Two arrested over Northern Ireland car bomb
The men in their twenties were detained hours after the explosion on Jan. 19 outside the city's courthouse, Assistant Chief Constable Mark Hamilton told a news conference.
"Fortunately it didn't kill anybody but clearly it was a very significant attempt to kill people here in this community," he said.
Hamilton said the main focus of the investigation was on the New IRA - one of a small number of groups opposed to a 1998 peace deal that largely ended three decades of violence in the British-run province. They have carried out sporadic attacks in recent years.
The blast came at a time when police in both Northern Ireland and European Union-member Ireland have been warning that a return to a hard border between the two after Brexit, complete with customs and other checks, could be a target for militant groups.
Politicians from all sides - including Sinn Fein, the former political wing of the nationalist Irish Republican Army (IRA) - condemned the explosion.
"SHAME ON YOU"
The Northern Ireland police force said it was just given minutes to evacuate children and hundreds of hotel guests before the explosion of what they described as a highly unstable, crude device that could have detonated at any time.
Officers on patrol spotted a suspicious vehicle at the scene at about 1955 GMT, then received a warning five minutes later that a device had been left there, the force said.
"We moved immediately to begin evacuating people from nearby buildings including hundreds of hotel guests, 150 people from the Masonic Hall and a large number of children from a church youth club," said Assistant Chief Constable Hamilton in an earlier statement.
The pizza delivery vehicle was completely destroyed by the blast just ten minutes after that. The van had been hijacked nearby by two armed men around two hours earlier, police said. Nobody was injured in the explosion.

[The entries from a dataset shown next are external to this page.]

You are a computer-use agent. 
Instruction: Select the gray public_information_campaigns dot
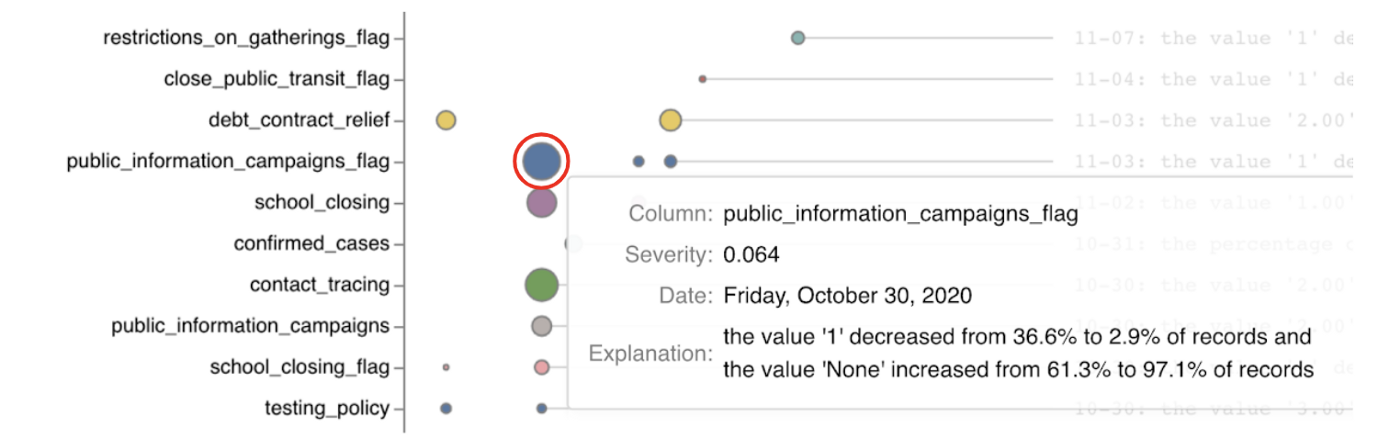click(541, 326)
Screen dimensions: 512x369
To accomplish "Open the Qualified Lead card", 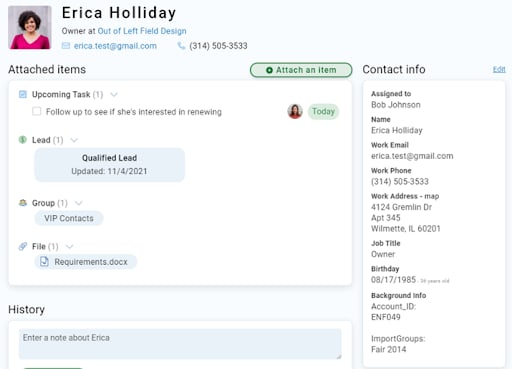I will [109, 165].
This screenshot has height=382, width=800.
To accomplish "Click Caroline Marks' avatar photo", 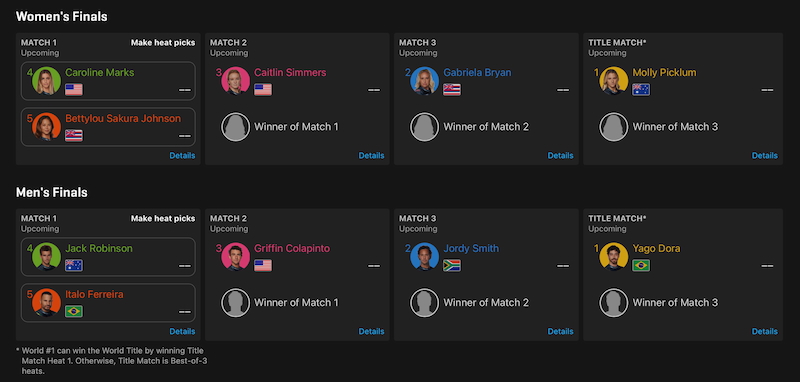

Hamilton said he thought the attack marked a continuation of militants' campaigns, rather than an escalation.
About 3,600 people were killed in the conflict that was fought between mainly Protestant unionists who want Northern Ireland to remain part of the United Kingdom and predominantly Catholic nationalists.
"There is no doubt that in terms of the Brexit element, there will be a section within our communities who will want to exploit that and use that to further their own objectives but I wouldn't put that as the sole purpose," Gary Middleton, a local Democratic Unionist Party (DUP) member of Northern Ireland's devolved government told Reuters at the scene.